Have YOU Ever Been Hungry?
When I was a kid, I despised Fridays. Friday meant tuna fish sandwiches for supper because for some strange reason, prior to Vatican II, it was a sin for Catholics to eat meat on Friday. Mom did not cook fish in the house. I think because of the way it could smell up the place.
So, imagine if you will, tuna fish, chopped up celery, mayonnaise all mixed together in a gooey mess, spread out over white bread that had reached its peak for freshness on Tuesday. Tuna fish sandwiches were torture enough on their own. But putting a Chocolate Hostess Cupcake package in front of me as incentive to eat it was cruel and unusual punishment. I had to eat every bite of my sandwich before I was allowed to eat dessert. Every. Single. Morsel. Many Friday nights that sandwich sat on my plate with one tiny bite out of it until it reached the point of the mayo going bad. Many Friday nights I was hungry and hungering for that damn chocolate cupcake!
My sister had a similar reaction to peanut butter sandwiches which were a mainstay (along with bologna) in our school lunch boxes. When she was a young child, she ate to sustain herself or because our parents made her eat. She was not the lover of food she is today. Today, she finds true joy in preparing food for others as a love language that she learned from our Nana Casella; “Love the family, feed the family.” I think a lot of people experience food in this way - a way to share, to nurture, to love, to feed.
These memories around food struck me this morning as I walked around The Food Bank of Western Massachusetts. I saw cases of peanut butter stacked to the ceiling and boxes of tuna fish as well. And bread! Pepperidge Farms donated bins and bins full of the very rare but highly coveted donation to our Food Bank. Other staples that many of us take for granted such as milk, eggs, fresh fruit and vegetables all fill our warehouse racks, organized and ready to go out to food insecure individuals, families, wee ones.

Information provided:
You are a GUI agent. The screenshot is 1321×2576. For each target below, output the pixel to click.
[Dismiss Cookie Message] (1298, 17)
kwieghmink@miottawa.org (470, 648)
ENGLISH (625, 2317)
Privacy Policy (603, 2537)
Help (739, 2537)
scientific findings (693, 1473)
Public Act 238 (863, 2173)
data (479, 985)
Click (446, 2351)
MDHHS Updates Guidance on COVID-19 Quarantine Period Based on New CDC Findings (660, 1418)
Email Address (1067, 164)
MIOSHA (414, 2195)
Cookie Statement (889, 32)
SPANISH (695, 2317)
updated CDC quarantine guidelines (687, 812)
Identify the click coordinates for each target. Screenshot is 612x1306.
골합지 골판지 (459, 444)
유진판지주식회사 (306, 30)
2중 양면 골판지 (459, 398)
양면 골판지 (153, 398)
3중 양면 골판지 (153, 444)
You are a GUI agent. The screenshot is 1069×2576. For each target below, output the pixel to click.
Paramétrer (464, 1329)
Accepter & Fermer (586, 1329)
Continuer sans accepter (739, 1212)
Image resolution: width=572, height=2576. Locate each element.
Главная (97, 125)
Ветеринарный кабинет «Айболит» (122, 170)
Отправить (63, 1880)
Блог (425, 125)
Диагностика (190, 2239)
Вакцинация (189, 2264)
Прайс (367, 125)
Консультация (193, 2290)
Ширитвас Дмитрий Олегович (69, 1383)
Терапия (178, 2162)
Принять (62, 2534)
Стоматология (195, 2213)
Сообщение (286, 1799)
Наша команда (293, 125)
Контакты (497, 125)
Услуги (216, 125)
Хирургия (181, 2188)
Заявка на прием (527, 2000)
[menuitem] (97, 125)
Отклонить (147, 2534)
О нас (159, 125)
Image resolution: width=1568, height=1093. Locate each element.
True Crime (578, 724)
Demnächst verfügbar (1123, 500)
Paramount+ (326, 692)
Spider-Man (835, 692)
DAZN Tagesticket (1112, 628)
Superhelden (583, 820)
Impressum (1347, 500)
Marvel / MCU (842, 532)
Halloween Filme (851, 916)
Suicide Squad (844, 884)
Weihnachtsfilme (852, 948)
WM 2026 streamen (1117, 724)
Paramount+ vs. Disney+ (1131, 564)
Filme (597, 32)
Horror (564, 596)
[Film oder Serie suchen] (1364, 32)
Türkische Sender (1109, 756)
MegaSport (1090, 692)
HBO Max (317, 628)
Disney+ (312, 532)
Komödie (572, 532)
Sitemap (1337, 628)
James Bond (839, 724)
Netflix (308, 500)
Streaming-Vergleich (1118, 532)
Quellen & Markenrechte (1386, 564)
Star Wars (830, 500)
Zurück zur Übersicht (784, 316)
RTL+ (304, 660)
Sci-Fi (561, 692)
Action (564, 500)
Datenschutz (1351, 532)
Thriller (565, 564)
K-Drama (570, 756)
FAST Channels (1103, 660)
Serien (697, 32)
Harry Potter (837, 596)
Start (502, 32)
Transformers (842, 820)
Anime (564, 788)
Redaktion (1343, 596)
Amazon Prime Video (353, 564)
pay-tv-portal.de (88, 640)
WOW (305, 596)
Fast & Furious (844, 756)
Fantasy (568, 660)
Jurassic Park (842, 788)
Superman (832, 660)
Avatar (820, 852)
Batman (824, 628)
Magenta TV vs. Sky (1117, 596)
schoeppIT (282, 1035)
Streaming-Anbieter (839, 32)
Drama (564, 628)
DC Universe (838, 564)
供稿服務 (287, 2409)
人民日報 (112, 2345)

Tasks and exercises:
A. In the piece about food and hunger, list every ingredient named in the description of the Friday tuna fish sandwich.
B. From the piece about food and hunger, transcribe the passage that begins at the words "These memories around" and ends after the words "families, wee ones.".

Completed exercise:
A.
- tuna fish
- chopped up celery
- mayonnaise
- white bread

B.
These memories around food struck me this morning as I walked around The Food Bank of Western Massachusetts. I saw cases of peanut butter stacked to the ceiling and boxes of tuna fish as well. And bread! Pepperidge Farms donated bins and bins full of the very rare but highly coveted donation to our Food Bank. Other staples that many of us take for granted such as milk, eggs, fresh fruit and vegetables all fill our warehouse racks, organized and ready to go out to food insecure individuals, families, wee ones.